Wednesday, December 17, 2008

BOOBS

Why they wouldn't just pick a size and stick with it I don't know. I do know, however, that there is no rhyme or reason to their bad behavior. I spend a lot of time in search of logic in this world and I see none here. I feel outsmarted by those beautiful things. I am too forgiving of the hell they put me through.

And no-one tells you this. You go to the store and they are like "Yeh, you are wearing the wrong size. You should be wearing this other (almost the same) size." So you feel like you're on top of it, "Leave it to the professionals," you think. So you begrudgingly spend a couple of hundred bucks and think you won't have to go back to that awful mall for a year. WRONG! It could happen any time. After you happily throw all the 'wrong' size bras to the back of the drawer and look forward to a satisfying, low-drama relationship with the new ones, is when they start to fuck with you.

Sure, you might put on your new lacy black number and have yourself a great night out.
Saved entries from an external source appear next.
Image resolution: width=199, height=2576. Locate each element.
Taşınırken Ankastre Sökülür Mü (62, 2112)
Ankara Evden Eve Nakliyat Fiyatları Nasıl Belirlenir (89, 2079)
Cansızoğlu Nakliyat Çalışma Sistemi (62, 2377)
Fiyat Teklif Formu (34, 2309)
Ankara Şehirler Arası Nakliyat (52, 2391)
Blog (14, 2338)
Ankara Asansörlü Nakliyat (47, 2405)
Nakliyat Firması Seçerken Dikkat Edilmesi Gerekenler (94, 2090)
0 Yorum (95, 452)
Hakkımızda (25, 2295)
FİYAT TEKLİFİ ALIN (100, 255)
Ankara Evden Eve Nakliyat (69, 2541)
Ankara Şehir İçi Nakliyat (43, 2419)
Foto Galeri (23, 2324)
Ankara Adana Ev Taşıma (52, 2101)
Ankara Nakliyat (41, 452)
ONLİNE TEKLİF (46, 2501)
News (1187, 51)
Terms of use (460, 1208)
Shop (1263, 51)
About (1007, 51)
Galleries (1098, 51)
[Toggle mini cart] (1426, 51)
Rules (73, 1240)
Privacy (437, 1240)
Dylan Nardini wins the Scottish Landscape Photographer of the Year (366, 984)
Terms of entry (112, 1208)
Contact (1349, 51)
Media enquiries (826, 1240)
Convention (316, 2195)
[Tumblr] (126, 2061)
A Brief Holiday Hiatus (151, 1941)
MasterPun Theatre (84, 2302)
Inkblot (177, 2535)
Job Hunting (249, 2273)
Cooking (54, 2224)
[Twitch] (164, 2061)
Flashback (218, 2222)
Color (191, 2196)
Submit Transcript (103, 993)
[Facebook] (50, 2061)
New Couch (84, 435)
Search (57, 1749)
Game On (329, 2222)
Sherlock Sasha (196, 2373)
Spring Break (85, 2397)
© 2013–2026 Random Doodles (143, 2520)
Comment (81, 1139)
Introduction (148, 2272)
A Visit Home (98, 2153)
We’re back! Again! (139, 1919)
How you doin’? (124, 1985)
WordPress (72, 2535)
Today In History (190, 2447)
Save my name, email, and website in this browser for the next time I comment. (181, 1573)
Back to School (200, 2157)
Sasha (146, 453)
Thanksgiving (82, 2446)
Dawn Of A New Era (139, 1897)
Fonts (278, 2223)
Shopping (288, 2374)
And everyone is like, "Have you lost weight?", but you just thank them and not tell them that it's just all in the attitude and you are feeling pretty pleased with yourself tonight. You start to think you're getting the upper hand and may win this battle ones and for all. Don't be fooled.

It could be the next day or the next week. You put on some tunes, take a shower and go about happily singing along while digging through the closet and thinking you'll totally be ready to go out in about 30-45. So you put on your still new but tried and tested undergarments and the rest of your elaborate outfit. Then you realize that something doesn't feel right. The bra straps won't stay where they should and doesn't even feel like you're wearing one. So you peel off all layers to get to the source of the problem and sure enough find that you are wearing a bra that's way too big for you. How is that? So it's back to the drawing board, or rather to the back of the drawer for those 'wrong' bras you are so happy you didn't throw away. An hour and a half later you finally walk out of the house confused and attempt to forget the whole thing and embark upon a fun night. But, on this night, no-one asks you if you've lost weight, even though you probably have since you are wearing the smallest bra you own.

And that's that. They are evil.

Once I figure out what makes them grow, the secret ingredinet so many ladies are hoping exists, I will be laughing all the way to the bank.* If only they could talk, would they tell me?**


* Disclaimer: no-one ever does that.
Even if you're putting lots of money in the bank, it's still no fun going in there.

**Is it beer, booze, food, sex, hormones, pot, shrooms, the weather, .....what is it?